STATED EXERCISE ▸ Rewrite all of the records below, replacing "Where should I click to" with "Where do I click to" and leaving everything else the same.

SUPPLIED RECORDS ▸
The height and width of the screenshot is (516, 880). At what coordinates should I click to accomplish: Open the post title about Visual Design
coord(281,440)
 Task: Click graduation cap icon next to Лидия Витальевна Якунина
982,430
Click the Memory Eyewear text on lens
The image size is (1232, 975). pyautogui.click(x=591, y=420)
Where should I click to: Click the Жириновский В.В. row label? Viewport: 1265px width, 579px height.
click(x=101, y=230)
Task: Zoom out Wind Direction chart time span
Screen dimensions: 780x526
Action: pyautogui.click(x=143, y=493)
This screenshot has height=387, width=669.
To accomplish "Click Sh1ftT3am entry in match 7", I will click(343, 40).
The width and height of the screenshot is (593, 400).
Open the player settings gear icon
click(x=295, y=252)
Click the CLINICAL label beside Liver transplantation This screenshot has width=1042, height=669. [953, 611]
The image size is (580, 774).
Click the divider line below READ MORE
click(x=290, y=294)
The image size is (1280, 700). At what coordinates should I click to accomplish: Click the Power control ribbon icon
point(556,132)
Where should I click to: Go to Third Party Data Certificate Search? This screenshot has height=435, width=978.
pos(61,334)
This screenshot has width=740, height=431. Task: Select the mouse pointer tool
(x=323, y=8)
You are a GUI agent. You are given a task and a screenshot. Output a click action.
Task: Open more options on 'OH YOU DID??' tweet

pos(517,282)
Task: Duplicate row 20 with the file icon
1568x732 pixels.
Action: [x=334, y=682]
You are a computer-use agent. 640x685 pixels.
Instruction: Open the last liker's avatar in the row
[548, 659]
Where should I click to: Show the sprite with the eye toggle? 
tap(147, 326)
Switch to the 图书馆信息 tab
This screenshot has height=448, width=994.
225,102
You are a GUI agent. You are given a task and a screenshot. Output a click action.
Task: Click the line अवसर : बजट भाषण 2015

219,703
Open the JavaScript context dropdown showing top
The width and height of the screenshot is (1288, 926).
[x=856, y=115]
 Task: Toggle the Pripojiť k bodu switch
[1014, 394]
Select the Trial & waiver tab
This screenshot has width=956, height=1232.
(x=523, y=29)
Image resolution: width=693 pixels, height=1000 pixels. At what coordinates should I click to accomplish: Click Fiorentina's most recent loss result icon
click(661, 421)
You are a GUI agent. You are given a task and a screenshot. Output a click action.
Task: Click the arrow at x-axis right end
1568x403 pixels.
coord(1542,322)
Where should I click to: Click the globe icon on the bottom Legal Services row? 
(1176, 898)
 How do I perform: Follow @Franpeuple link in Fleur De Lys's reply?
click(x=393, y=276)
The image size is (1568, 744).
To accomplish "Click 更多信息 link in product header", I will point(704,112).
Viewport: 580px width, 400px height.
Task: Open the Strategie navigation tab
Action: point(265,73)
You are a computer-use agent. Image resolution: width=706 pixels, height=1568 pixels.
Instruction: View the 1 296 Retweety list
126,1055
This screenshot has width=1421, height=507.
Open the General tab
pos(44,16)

WORKED ANSWER ▸
The height and width of the screenshot is (516, 880). At what coordinates should I click to accomplish: Open the post title about Visual Design
coord(281,440)
 Task: Click graduation cap icon next to Лидия Витальевна Якунина
982,430
Click the Memory Eyewear text on lens
The image size is (1232, 975). pyautogui.click(x=591, y=420)
Where do I click to: Click the Жириновский В.В. row label? Viewport: 1265px width, 579px height.
click(x=101, y=230)
Task: Zoom out Wind Direction chart time span
Screen dimensions: 780x526
Action: pyautogui.click(x=143, y=493)
This screenshot has height=387, width=669.
To accomplish "Click Sh1ftT3am entry in match 7", I will click(343, 40).
The width and height of the screenshot is (593, 400).
Open the player settings gear icon
click(x=295, y=252)
Click the CLINICAL label beside Liver transplantation This screenshot has width=1042, height=669. [953, 611]
The image size is (580, 774).
Click the divider line below READ MORE
click(x=290, y=294)
The image size is (1280, 700). At what coordinates should I click to accomplish: Click the Power control ribbon icon
point(556,132)
Where do I click to: Go to Third Party Data Certificate Search? This screenshot has height=435, width=978.
pos(61,334)
This screenshot has width=740, height=431. Task: Select the mouse pointer tool
(x=323, y=8)
You are a GUI agent. You are given a task and a screenshot. Output a click action.
Task: Open more options on 'OH YOU DID??' tweet

pos(517,282)
Task: Duplicate row 20 with the file icon
1568x732 pixels.
Action: [x=334, y=682]
You are a computer-use agent. 640x685 pixels.
Instruction: Open the last liker's avatar in the row
[548, 659]
Where do I click to: Show the sprite with the eye toggle? 
tap(147, 326)
Switch to the 图书馆信息 tab
This screenshot has height=448, width=994.
225,102
You are a GUI agent. You are given a task and a screenshot. Output a click action.
Task: Click the line अवसर : बजट भाषण 2015

219,703
Open the JavaScript context dropdown showing top
The width and height of the screenshot is (1288, 926).
[x=856, y=115]
 Task: Toggle the Pripojiť k bodu switch
[1014, 394]
Select the Trial & waiver tab
This screenshot has width=956, height=1232.
(x=523, y=29)
Image resolution: width=693 pixels, height=1000 pixels. At what coordinates should I click to accomplish: Click Fiorentina's most recent loss result icon
click(661, 421)
You are a GUI agent. You are given a task and a screenshot. Output a click action.
Task: Click the arrow at x-axis right end
1568x403 pixels.
coord(1542,322)
Where do I click to: Click the globe icon on the bottom Legal Services row? 
(1176, 898)
 How do I perform: Follow @Franpeuple link in Fleur De Lys's reply?
click(x=393, y=276)
The image size is (1568, 744).
To accomplish "Click 更多信息 link in product header", I will point(704,112).
Viewport: 580px width, 400px height.
Task: Open the Strategie navigation tab
Action: point(265,73)
You are a computer-use agent. Image resolution: width=706 pixels, height=1568 pixels.
Instruction: View the 1 296 Retweety list
126,1055
This screenshot has width=1421, height=507.
Open the General tab
pos(44,16)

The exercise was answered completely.